*** Opening Provided records ***
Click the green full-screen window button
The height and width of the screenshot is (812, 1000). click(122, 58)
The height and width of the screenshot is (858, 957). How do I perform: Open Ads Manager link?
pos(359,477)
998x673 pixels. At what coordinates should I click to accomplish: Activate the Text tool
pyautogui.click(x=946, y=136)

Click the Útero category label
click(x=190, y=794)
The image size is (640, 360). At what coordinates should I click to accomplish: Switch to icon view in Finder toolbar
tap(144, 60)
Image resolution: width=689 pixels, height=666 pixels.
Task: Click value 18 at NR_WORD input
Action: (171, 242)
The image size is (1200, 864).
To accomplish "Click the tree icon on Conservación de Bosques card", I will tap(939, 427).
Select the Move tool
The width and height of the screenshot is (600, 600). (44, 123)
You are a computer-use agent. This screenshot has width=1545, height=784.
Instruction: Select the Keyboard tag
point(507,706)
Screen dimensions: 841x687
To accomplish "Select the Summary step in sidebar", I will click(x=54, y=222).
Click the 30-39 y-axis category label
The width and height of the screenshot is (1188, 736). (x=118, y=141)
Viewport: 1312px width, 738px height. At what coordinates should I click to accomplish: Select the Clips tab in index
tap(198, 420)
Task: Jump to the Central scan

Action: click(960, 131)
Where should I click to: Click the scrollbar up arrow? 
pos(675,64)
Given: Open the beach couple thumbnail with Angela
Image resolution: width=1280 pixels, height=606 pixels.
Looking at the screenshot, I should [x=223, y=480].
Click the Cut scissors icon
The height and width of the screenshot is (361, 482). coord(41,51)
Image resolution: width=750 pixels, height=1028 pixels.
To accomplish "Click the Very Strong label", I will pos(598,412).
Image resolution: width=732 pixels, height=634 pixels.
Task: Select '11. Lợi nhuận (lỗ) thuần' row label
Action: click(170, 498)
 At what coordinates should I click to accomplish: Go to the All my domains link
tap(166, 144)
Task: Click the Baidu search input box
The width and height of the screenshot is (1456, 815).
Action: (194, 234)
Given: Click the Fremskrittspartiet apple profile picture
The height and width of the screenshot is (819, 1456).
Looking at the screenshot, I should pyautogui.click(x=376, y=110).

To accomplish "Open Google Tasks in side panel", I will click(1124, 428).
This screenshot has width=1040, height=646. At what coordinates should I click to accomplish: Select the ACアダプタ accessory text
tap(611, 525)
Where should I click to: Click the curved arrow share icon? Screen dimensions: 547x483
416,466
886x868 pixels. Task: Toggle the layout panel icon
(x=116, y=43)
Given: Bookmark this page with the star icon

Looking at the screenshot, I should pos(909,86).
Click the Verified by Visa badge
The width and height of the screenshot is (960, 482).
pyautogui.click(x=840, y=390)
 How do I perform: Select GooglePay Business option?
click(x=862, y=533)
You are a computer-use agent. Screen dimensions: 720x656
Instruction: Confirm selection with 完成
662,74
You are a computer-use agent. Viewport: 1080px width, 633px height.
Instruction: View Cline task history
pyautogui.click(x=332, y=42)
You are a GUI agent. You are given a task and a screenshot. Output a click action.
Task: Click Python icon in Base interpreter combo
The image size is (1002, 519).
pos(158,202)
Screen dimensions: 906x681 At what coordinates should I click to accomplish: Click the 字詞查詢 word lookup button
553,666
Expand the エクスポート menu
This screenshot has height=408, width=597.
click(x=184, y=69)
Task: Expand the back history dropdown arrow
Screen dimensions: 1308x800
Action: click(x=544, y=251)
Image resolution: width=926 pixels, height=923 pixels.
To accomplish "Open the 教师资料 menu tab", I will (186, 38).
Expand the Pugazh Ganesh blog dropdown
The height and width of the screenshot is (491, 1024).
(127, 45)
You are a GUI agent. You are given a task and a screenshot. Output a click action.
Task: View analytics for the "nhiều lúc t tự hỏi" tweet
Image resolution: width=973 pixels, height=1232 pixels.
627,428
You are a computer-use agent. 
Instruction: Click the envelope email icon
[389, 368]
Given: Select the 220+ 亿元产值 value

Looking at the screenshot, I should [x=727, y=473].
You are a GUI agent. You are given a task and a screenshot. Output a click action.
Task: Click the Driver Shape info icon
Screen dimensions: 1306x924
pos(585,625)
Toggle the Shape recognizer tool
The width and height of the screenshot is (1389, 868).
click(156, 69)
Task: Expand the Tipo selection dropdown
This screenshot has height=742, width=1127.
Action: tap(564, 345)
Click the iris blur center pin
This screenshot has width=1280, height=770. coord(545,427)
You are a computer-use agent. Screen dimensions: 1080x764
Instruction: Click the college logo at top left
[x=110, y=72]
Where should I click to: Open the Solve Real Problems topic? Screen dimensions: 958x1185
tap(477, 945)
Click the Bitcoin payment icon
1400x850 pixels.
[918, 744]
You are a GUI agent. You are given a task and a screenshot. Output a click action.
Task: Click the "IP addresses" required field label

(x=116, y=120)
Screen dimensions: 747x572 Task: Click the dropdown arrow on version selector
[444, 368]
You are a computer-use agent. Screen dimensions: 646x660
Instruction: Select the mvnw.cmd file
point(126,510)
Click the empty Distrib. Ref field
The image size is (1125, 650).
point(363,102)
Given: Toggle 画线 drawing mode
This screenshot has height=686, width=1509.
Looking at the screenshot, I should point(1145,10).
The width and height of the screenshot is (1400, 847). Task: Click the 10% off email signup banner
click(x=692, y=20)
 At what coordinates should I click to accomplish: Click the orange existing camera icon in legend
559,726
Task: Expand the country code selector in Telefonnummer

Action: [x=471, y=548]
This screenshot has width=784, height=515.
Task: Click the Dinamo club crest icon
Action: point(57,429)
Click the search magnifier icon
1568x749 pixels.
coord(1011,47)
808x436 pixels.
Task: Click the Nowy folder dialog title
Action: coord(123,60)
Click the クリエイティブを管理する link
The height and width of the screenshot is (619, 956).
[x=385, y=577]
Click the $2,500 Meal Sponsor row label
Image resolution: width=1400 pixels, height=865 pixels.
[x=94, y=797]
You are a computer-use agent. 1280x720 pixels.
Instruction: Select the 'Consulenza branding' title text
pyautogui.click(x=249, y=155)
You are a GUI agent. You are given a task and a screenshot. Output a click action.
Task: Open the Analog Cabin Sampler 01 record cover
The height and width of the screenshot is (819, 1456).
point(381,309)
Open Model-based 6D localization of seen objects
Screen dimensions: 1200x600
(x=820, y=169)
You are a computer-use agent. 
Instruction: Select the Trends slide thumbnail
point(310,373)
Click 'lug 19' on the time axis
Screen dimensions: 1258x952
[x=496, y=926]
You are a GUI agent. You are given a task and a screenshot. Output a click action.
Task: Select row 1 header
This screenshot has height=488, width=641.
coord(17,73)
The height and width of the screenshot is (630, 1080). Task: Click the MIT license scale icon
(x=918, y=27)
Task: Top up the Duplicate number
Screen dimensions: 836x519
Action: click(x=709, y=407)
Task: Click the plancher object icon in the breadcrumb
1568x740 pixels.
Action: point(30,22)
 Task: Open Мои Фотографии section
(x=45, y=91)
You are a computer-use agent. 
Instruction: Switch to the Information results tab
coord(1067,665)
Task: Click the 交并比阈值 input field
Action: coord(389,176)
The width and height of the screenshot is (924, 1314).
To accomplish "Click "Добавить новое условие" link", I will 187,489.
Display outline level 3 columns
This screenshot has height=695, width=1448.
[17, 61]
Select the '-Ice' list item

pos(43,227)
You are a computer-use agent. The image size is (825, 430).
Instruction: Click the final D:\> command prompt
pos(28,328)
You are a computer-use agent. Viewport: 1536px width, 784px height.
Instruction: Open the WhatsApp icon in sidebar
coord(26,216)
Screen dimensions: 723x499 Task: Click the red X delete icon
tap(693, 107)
*** Closing Provided records ***
About this exercise: Respond with a number only, please: how many lines in this data include the word "Shape".

Answer: 2